Sometimes, the time at which we say something is just as important as the things that we say. In other words, we can say the right thing at the wrong time. When my children were young, I had my times of sharing untimely words. Oftentimes, the things I said to them as words of correction were right, but the time at which I said them was not. And I am sure that all of us have been guilty at one time or another of saying things at the worst time.Never underestimate the power of your words. If you use them correctly, they can make a real difference in the lives of the people you meet each day. “Heaviness in the heart of a man makes it stoop: but a good word makes it glad,” the Bible says (Proverbs 12:25). This means that when a person is loaded down with the cares of life, the right words from our mouth can boost his or her spirit.
We can see the power of this verse at work during the public ministry of Jesus. As He went from place to place, multitudes thronged Him to hear His Words. Of course, what He said didn’t change the situations that burdened their hearts.
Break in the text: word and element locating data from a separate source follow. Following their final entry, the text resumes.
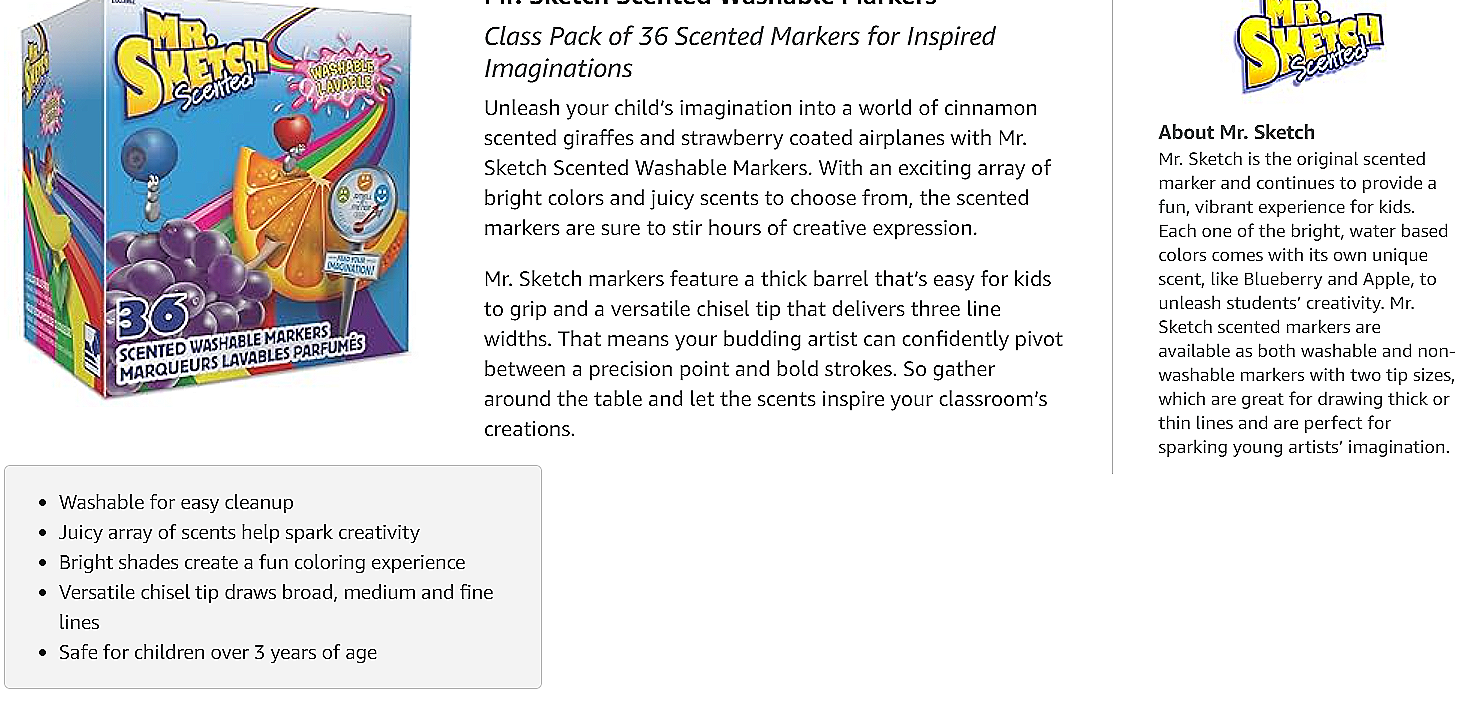This screenshot has width=1484, height=710.
Task: Click the paragraph about thick barrel markers
Action: pos(773,354)
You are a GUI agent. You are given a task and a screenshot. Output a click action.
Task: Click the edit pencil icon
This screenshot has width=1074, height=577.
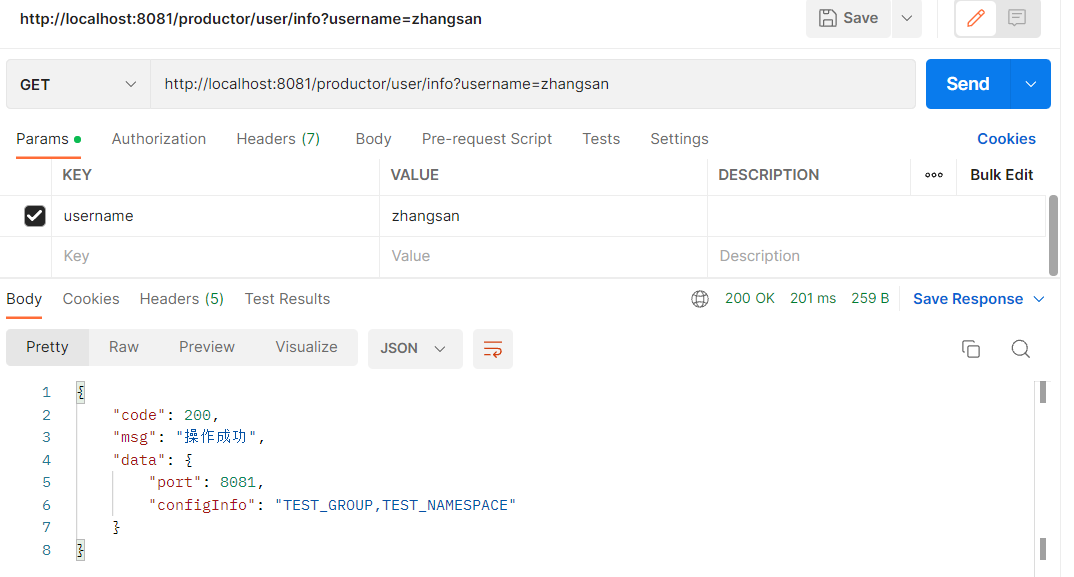[976, 18]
Rather, His words had the power to change their perspective or focus, and when mixed with their faith in God, they opened a world of awesome possibilities.I am learning more and more about the power of timely words. On this blog post, I share words. As a preacher, I stand before audiences regularly and share words. To be and to remain relevant, I must be able to share the message that many of my readers and listeners need to hear for the times in which they are living. Consequently, I often pray and I depend on the Lord to regularly supply me with what to share through preaching and writing. And sometimes after I have preached a sermon, someone will come up to me and say, “That’s just what I needed to hear.”
As Jesus’ disciples, let us follow His lead. Very soon, perhaps today, but definitely very soon, God will cause someone to cross your path bearing a heavy heart. Don’t underestimate the power of the right words spoken at the right time.Copyright © 2012 by Frank King. All rights reserved.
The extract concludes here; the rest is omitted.